The first game was with Milton, December 23, Milton outclassed us in playing ability and size and the Red and Black went down to defeat 60-12.
The second game was between the high school and town teams. The final score was 32-16 in favor of the town boys. It was an enthusiastic game throughout.
The third and last game was with Chapin, January 26. The game was very slow and rough on both sides, two Chapin men and one local boy being eliminated. Fouls were frequent and although the referee called as many as possible he was unable to get all on both sides. The final tally was 37-19 in favor of Chapin. The local lads were unable to stand the rough onslaught of the Chapin team. The next game will be Feb. 3, with Kinderhook. The game will be played in the gymnasium at Bluffs.
From Doug Bradley:
1914-1915 Chambersburg HS
The Chambersburg HS team played and lost a game to Perry High School by a score of 53-0. The game was played in Mel Browning’s barn pictured above.
1927-28 36 – 2 Postseason scores needed Coach Fred Nations
Regarding the 1927-28 team photo below,Doc Hobbs is in the middle holding the ball and Robert Pool is to his right.
The following is an article from the Democrat-Message of Mt. Sterling, Illinois dated November 25, 1942 regarding the Chambersburg team of 1927-28:
“To those who are not so well acquainted in these parts, that item might not mean too much. But to those who can go back into the basketball realm for several years it recalls vivid memories—Memories of a team that might be called a wonder team, and prehaps (sic) one of the best ever to play a game of basketball on the local gymnasium floor.
The year was 1928, and this Chambersburg team which gained fame over a wide territory, was coached by County Superintendent of Schools Fred Nations, then superintendent of the Chambersburg school.

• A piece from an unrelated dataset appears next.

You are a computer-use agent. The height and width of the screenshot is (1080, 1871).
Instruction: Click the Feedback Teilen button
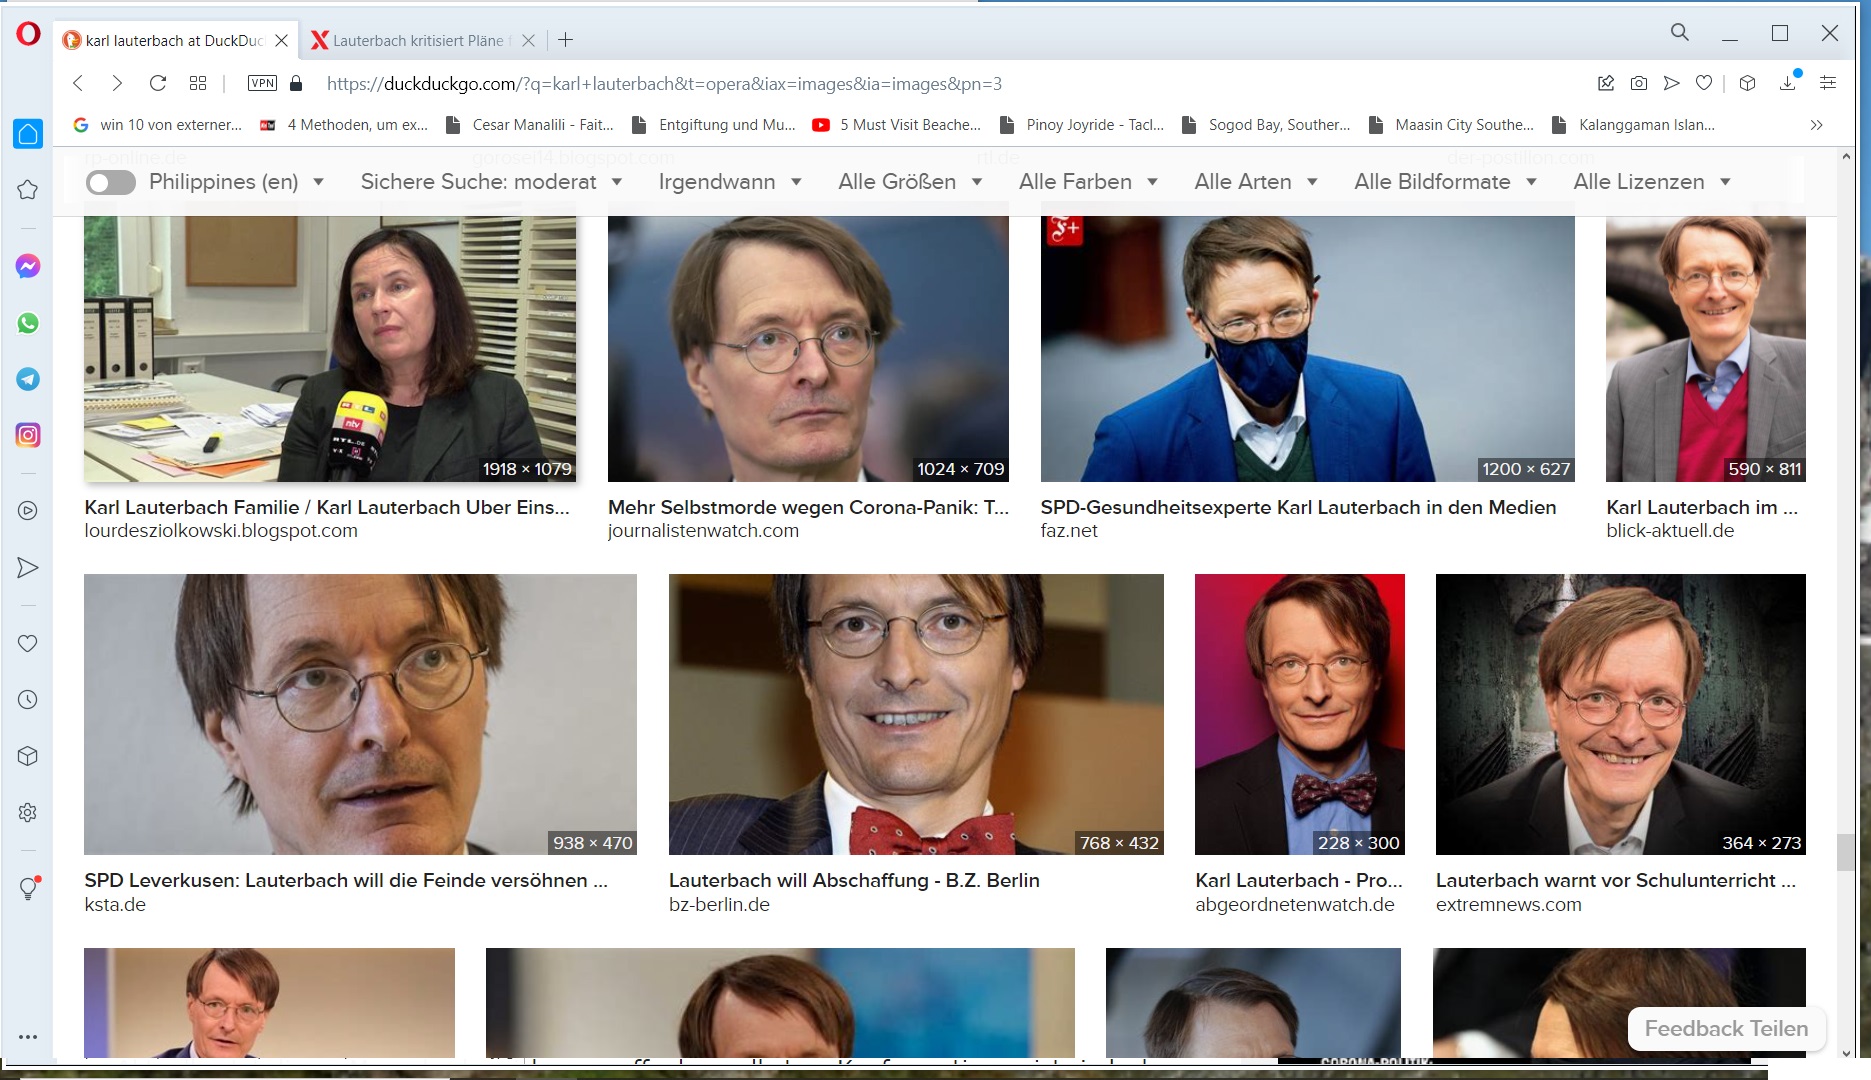[1725, 1028]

The regulars for the team that year were Doc Hobbs, Robert Pool, Ralph Downey, Roy Browning and Ivan Ingram. Their practice sessions were held in an old church, which had nothing but a dirt floor, a fact which was hard to believe by fans who saw them play that year.
Pool was the center on the team, Hobbs and Browning forwards, and Downey and Ingram guards. Their amazing passing ability and floor work was the factor in many of their wins, but the almost unbelievable sharpshooting (sic) of Doc Hobbs from the center of the floor was more often than not responsible for their surprising string of victories.
This team played thirty-six straight games during the 1927-28 season before losing one. And the cocmpetition they met was as strong as could be found in any section of the state. Canton, Ill., won the state tournament that year, under the guidance of the famed Mark Peterman, and the trouble they had in beating the Chambersburg team is a matter of history.
This was in the time of the glorious invitational tournaments held in Mt. Sterling each year about Christmas time. The tournament started two years prior to the appearance of this Chambersburg team, and was won by Canton, Missouri, team, both years. Trophies given in those times were quite pretentious, one being given to any team that could win the Mt. Sterling Invitational three years in a row. So that year the Canton cage squad came a gunning for the permanent possession of that trophy.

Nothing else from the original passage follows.